Have you tried logging on to the DIAC website (www.immi.gov.au)? They have guides for you to decide with Visa you would want to apply. I think they have point calculator as well, so you can know how many points you have.


----------



## tinhte

Just got my application refused, here are some details:

Date of application: 30/Nov/2011
Nationality: Vietnam
Trade/profession: Software Engineer
Visa type: 
Medicals submitted: 10/Jun/2012
Police check submitted: 20/Jul/2012
Date CO assigned: 17/May/2012
Date visa refused: 20/Sep/2012

Initially, I thought the application processing rules would not be too strict, so I only submitted two employer references for work experience:
+ one for my 5+ years experience in Vietnam (overseas work exp)
+ one for my 1+ year experience in Australia

When the CO assigned, he required further evidences of 
+ Work experience: I further submitted some documentation such as salary payment history table from my previous company in Vietnam, and some tax forms and superannuation report in Australia.
+ Residence and study in australia: I further submitted some bills received to the addresses when I was in Australia, and a letter from Swinburne Uni stating that I met all requirements (which I had to request them via their website)
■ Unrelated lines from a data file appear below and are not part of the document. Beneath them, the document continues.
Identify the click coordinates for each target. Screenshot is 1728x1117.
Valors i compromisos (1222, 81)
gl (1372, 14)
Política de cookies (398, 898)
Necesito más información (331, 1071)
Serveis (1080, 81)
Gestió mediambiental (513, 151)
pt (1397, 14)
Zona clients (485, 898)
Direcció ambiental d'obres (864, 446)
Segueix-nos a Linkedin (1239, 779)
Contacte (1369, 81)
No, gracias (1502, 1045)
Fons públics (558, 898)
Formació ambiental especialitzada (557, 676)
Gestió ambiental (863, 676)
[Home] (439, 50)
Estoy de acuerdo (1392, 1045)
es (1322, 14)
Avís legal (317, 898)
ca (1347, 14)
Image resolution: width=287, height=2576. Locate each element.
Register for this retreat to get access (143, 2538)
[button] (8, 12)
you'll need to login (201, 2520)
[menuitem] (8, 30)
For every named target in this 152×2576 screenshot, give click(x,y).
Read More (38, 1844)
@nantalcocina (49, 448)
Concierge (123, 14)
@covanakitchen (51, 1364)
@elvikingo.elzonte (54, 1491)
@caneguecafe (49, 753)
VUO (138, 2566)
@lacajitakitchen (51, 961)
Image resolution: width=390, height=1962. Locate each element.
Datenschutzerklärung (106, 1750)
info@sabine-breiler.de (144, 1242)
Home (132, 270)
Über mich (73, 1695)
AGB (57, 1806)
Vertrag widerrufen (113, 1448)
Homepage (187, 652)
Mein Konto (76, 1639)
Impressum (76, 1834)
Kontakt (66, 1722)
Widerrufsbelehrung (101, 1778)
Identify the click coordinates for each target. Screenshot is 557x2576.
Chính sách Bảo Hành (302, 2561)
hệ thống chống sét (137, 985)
One day before the 28-day deadline, he stating that what I provided was not sufficient and saying that he was refusing my application:
+ he was not satisfy with my overseas work experience
+ he thought that my australian work experience was overlapped with the study period and I worked for more than 20 hours and therefore I violated student visa requirements, and thus, could not be considered valid for visa purposes.

So, I had to request him for an extensions of 7 days to provide further evidences, and he accepted.

Later, I submit a full payslips for the entire working period in Australia which showed that I only work 20 hours in the study periods, and some further evidences of overseas work experience such as employment contracts.

At this time, another CO was assigned to process my case as the previous CO had gone on holiday.

One day later, she changed all the requirement status to "met" which gave me full of hope 

2 months later, there was no response, so I sent a follow-up email. On 20/Sep, she responsed that she appolozied for the delay as she was waiting for some queries she had with my application. 30 minutes later, she sent me a refusal email, stating that all my work experience claims could not be given points, and therefore I did not meet point check requirements.

I'm thinking of submitting a review application, which costs around $1350.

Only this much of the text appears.